Darleen. Treeka tasted her escape name on her tongue. It tasted fine.
“Before we get you started on your trip,” Carol asked, “is there anything else you need from us?”
“Yes, ma’am,” Treeka/Darleen said. “Could you please make me another of those blue birds?”
Chapter 20
Kavanaugh was at the department when Harry and I arrived in the morning, sitting in Tom Mason’s
office drinking coffee. We regrouped in the conference room, Tom wanting to hear our plans. Sal ran up from Missing Persons.
“I gave the operation a lot of thought,” Kavanaugh said. “I suspect the perp feels completely protected by the anonymous nature of the system. A dozen more women might be killed before he makes a mistake. I’ll put my imprimatur on the idea.”
“I’ve already packed my bag,” Sal said. “Two pairs of shoes, four pairs of panties, and one nine millimeter.”

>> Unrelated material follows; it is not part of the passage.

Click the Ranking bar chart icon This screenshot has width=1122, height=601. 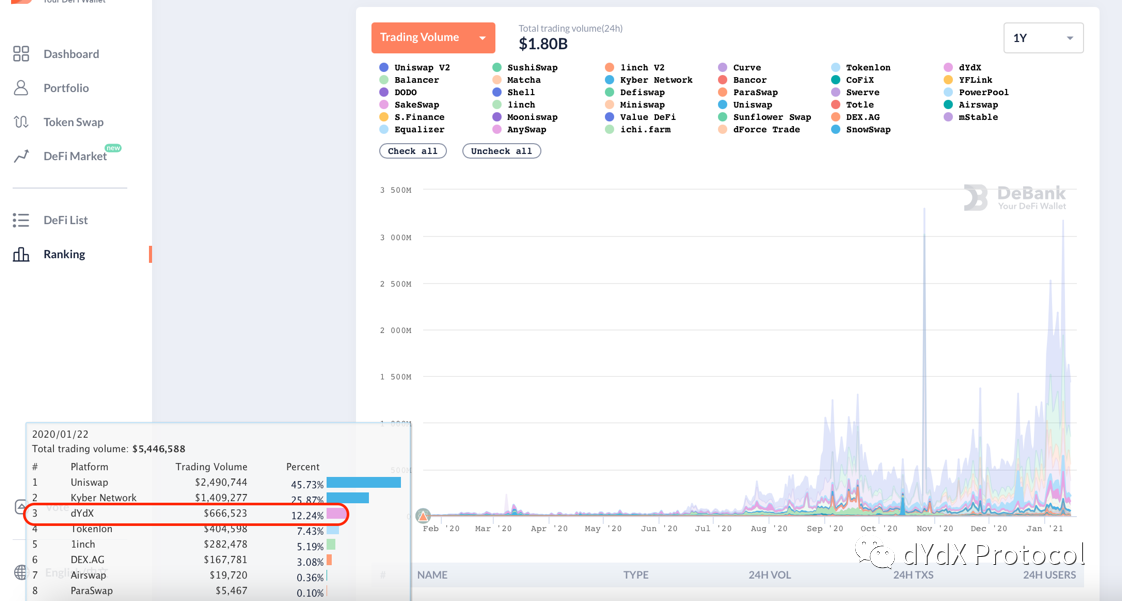coord(21,254)
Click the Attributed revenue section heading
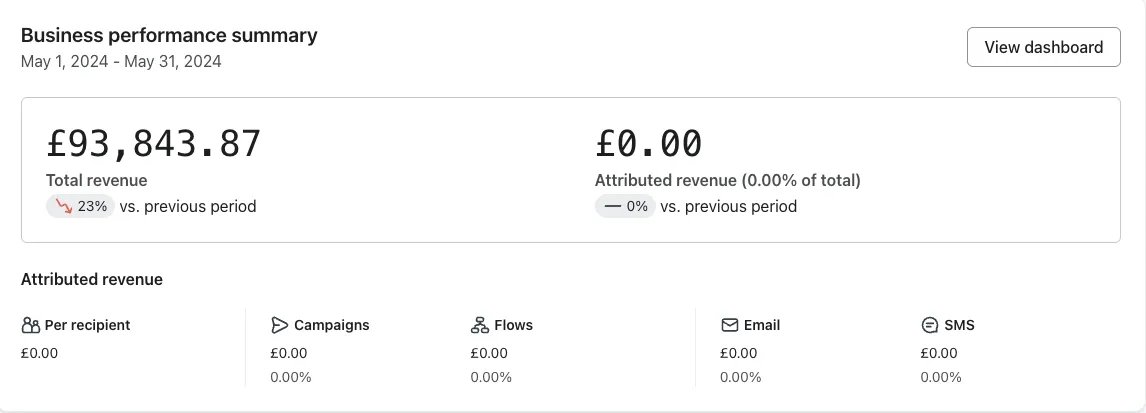This screenshot has height=413, width=1146. tap(92, 279)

Harry and I chuckled. Kavanaugh cleared her throat. “There’s a drawback or two to the plan, Sally. You’re known by the staff of the WCC in Mobile.”
“So what? No one in the system will know me.”
“We know nothing about how the killer selects his prey, or where. The undercover plant has to be fully anonymous.”
The Doc had an excellent point: We couldn’t assume anyone’s innocence. But Sal had an immediate counter-move.
“I’ll fly to Boulder and get in the system, move south. That’s even better because it’ll bring me through the same selection of handlers, especially if I ping-pong my destinations. That handle your objections, Doc?”
I figured it would. But Kavanaugh had done a lot of thinking. “There’s no time to be delicate, Sally,” she said. “You’re what, thirty-nine?”
Sally scowled. “Thirty-eight. For two more weeks.”
“The other women were in their late twenties, early thirties. Plus they were both, uh, more on the slender side. If we’re going to put a target in front of the killer, we should pick a type we know attracts him. Carson, Harry – you’ve dealt with this sort of monster before – am I right?”
“If we’re setting out a meal to entice the perp,” I admitted, “it’s best to cook what we know he likes.”
“Lousy metaphor, Carson,” Tom Mason said. “But I have to agree.”
“I may not be the perfect meal,” Sal said. “But at least I’m food. Who else around here fits the bill?”
Kavanaugh reached into her bag and retrieved a folder. “I found one more candidate.” She stood and stuck her head out the door and gestured. Footsteps approached the door until a woman in uniform stood at the threshold.